De quelles choses les cabinets médicaux doivent-ils être conscients pour garantir la conformité de leur programme de supplémentation ?
Si vous envisagez un programme de supplément, les lois et réglementations varient selon l’État et le réseau de cartes. Par exemple, New York a introduit une loi plus tôt cette année obligeant les entreprises à divulguer les suppléments de carte de crédit, à les limiter aux frais de processeur et à afficher le coût total, y compris le supplément ou le prix au comptant, à côté du prix de la carte avant le paiement. Il est important de vous familiariser avec les plafonds de frais (généralement pas supérieurs au coût de traitement) et les exigences en matière de signalisation. De nombreux États imposent une signalisation visible au point de vente, et certains exigent également une signalisation à l’entrée pour informer les clients des suppléments.
Les cartes de remboursement d’assurance ne fonctionnent pas avec des suppléments : étant donné que les cartes de remboursement d’assurance sont des cartes de crédit d’entreprise chargées d’un montant spécifique pour envoyer les paiements de la compagnie d’assurance, les cabinets médicaux doivent comprendre qu’ils ne peuvent pas ajouter de frais supplémentaires au paiement total. Cependant, un cabinet médical peut ajouter des frais supplémentaires aux transactions régulières par carte de crédit si son programme et les tarifs des services sont conformes aux exigences d’assurance.
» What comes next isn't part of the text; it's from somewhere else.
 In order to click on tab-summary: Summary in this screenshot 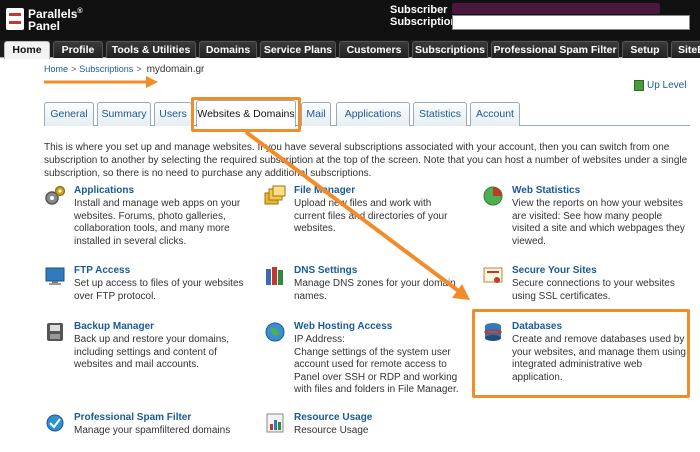, I will do `click(124, 114)`.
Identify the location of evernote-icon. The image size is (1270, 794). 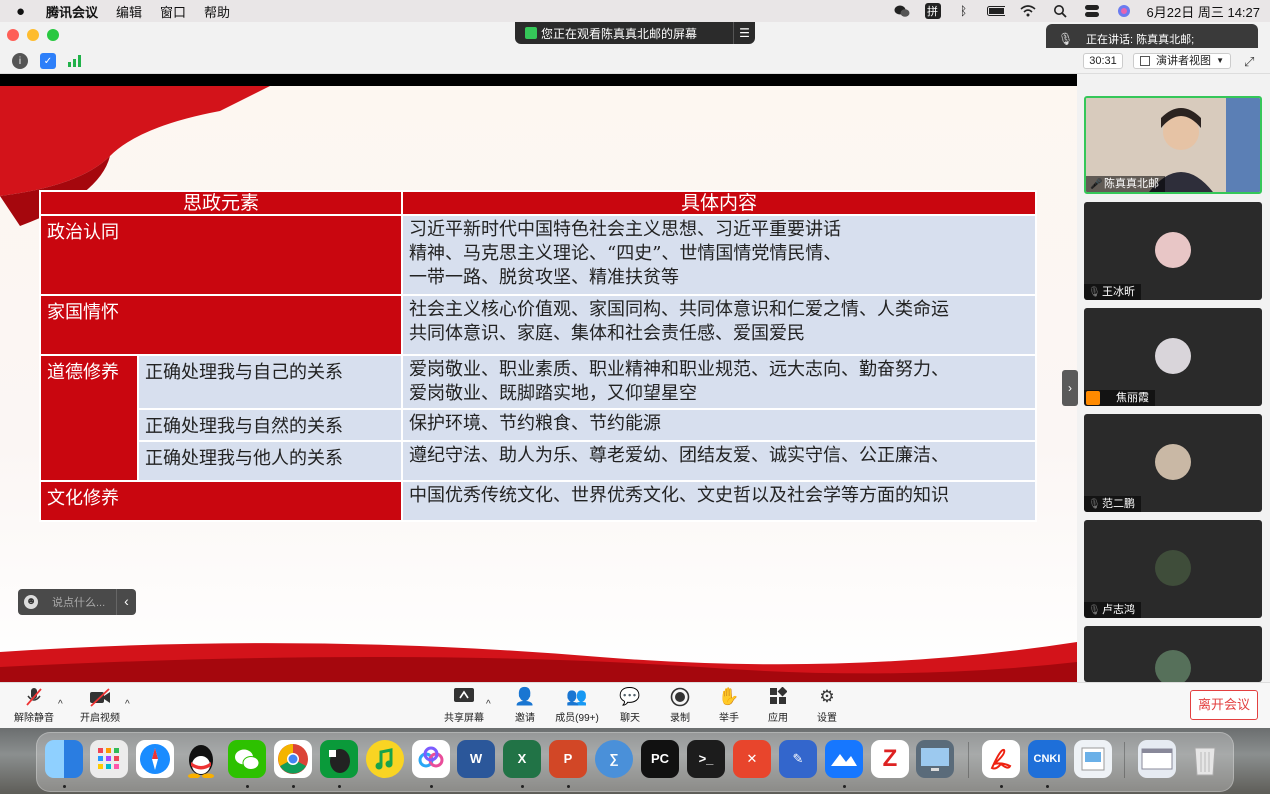
(339, 759).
La mise en œuvre de programmes de suppléments entraîne également des implications fiscales. Les commerçants doivent informer leurs réseaux de commerçants acquéreurs et de cartes avant de mettre en œuvre un programme de supplément. Si les revenus provenant des suppléments ne sont pas déclarés avec précision sur le 1099-K fourni par le processeur, cela pourrait déclencher un signal d’alarme en raison d’écarts potentiels. Étant donné que le 1099-K inclut généralement le montant du supplément, celui-ci doit être déclaré et déduit comme une dépense pour garantir un bon alignement.
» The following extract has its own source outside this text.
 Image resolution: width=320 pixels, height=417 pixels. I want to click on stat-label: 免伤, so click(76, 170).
Comment les cabinets médicaux peuvent-ils garantir qu’ils sont conformes à la norme PCI et protéger les données des patients ?
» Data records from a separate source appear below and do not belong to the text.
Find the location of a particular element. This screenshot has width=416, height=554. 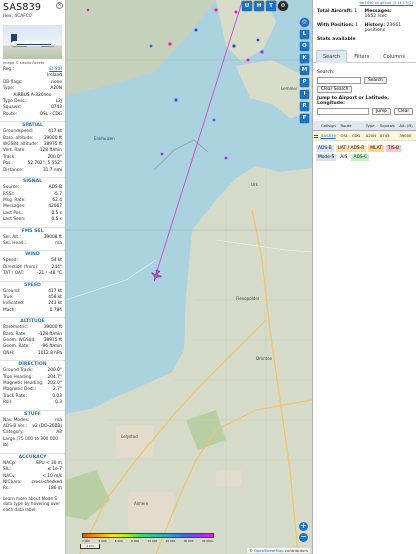

detail-value: A20N is located at coordinates (56, 89).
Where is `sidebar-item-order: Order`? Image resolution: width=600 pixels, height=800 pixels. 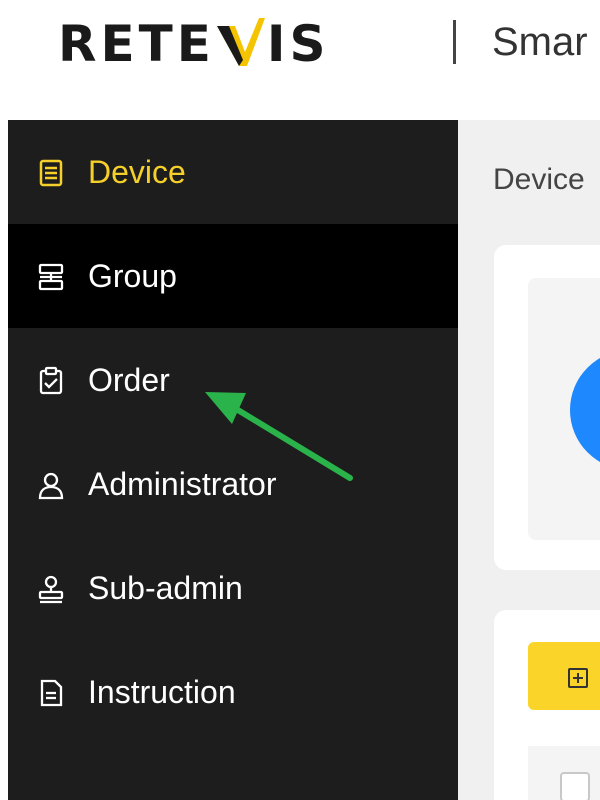 sidebar-item-order: Order is located at coordinates (233, 380).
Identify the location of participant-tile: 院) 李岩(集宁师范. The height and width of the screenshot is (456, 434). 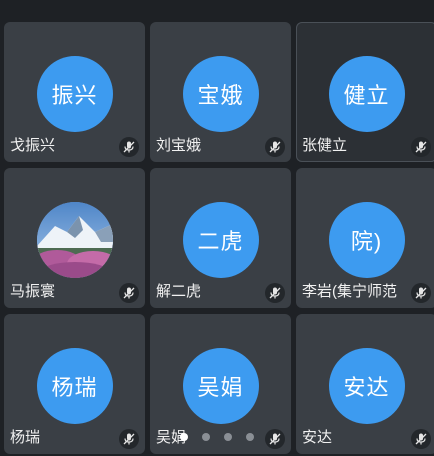
(365, 238).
Pour garantir la conformité PCI, les cabinets médicaux doivent mettre en œuvre des politiques et procédures de sécurité appropriées, former le personnel et vérifier les déclarations des commerçants pour vérifier les pénalités de non-conformité. Des étapes simples comme la mise à jour régulière des mots de passe, la surveillance de la sécurité du réseau et la révision des mesures de sécurité physique peuvent contribuer à protéger les données sensibles des patients.
Eric Cohen est le fondateur et PDG de Merchant Advocate. Vétéran du secteur financier, Cohen a fondé Merchant Advocate en 2006. Après sa vaste expérience dans le secteur des services aux commerçants, il était déterminé à créer une proposition de valeur équitable et de transparence pour les commerçants avec leurs processeurs de cartes de crédit. En tant que PDG et fondateur de Merchant Advocate, Eric a contribué au développement d’une toute nouvelle industrie de défense des intérêts dans les services aux commerçants, et sa passion vient du fait d’économiser aux commerçants plus de 300 millions de dollars en frais excédentaires.
Publications:
Traité d’économie politique/1841/Livre 1/Chapitre 18.,Référence litéraire de cet ouvrage.